Background: The risks and benefits of coxibs, non-steroidal anti-inflammatory drugs (NSAIDs), and aspirin treatment are under intense debate.

Objective: To determine the risk of peptic ulcer upper gastrointestinal bleeding (UGIB) associated with the use of coxibs, traditional NSAIDs, aspirin or combinations of these drugs in clinical practice.

Methods: A hospital-based, case–control study in the general community of patients from the National Health System in Spain. The study included 2777 consecutive patients with endoscopy-proved major UGIB because of the peptic lesions and 5532 controls matched by age, hospital and month of admission. Adjusted relative risk (adj RR) of UGIB determined by conditional logistic regression analysis is provided.
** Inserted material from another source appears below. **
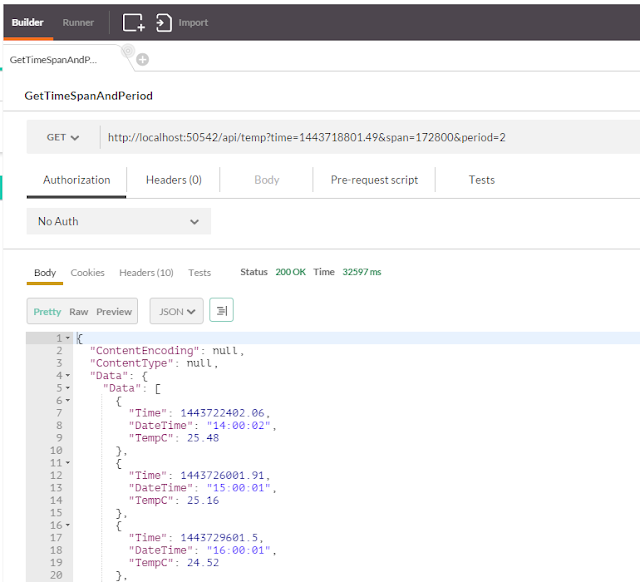Open response Headers (10) tab

pos(146,272)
Results: Use of non-aspirin-NSAIDs increased the risk of UGIB (adj RR 5.3; 95% confidence interval (CI) 4.5 to 6.2). Among non-aspirin-NSAIDs, aceclofenac (adj RR 3.1; 95% CI 2.3 to 4.2) had the lowest RR, whereas ketorolac (adj RR 14.4; 95% CI 5.2 to 39.9) had the highest. Rofecoxib treatment increased the risk of UGIB (adj RR 2.1; 95% CI 1.1 to 4.0), whereas celecoxib, paracetamol or concomitant use of a proton pump inhibitor with an NSAID presented no increased risk. Non-aspirin antiplatelet treatment (clopidogrel/ticlopidine) had a similar risk of UGIB (adj RR 2.8; 95% CI 1.9 to 4.2) to cardioprotective aspirin at a dose of 100 mg/day (adj RR 2.7; 95% CI 2.0 to 3.6) or anticoagulants (adj RR 2.8; 95% CI 2.1 to 3.7). An apparent interaction was found between low-dose aspirin and use of non-aspirin-NSAIDs, coxibs or thienopyridines, which increased further the risk of UGIB in a similar way.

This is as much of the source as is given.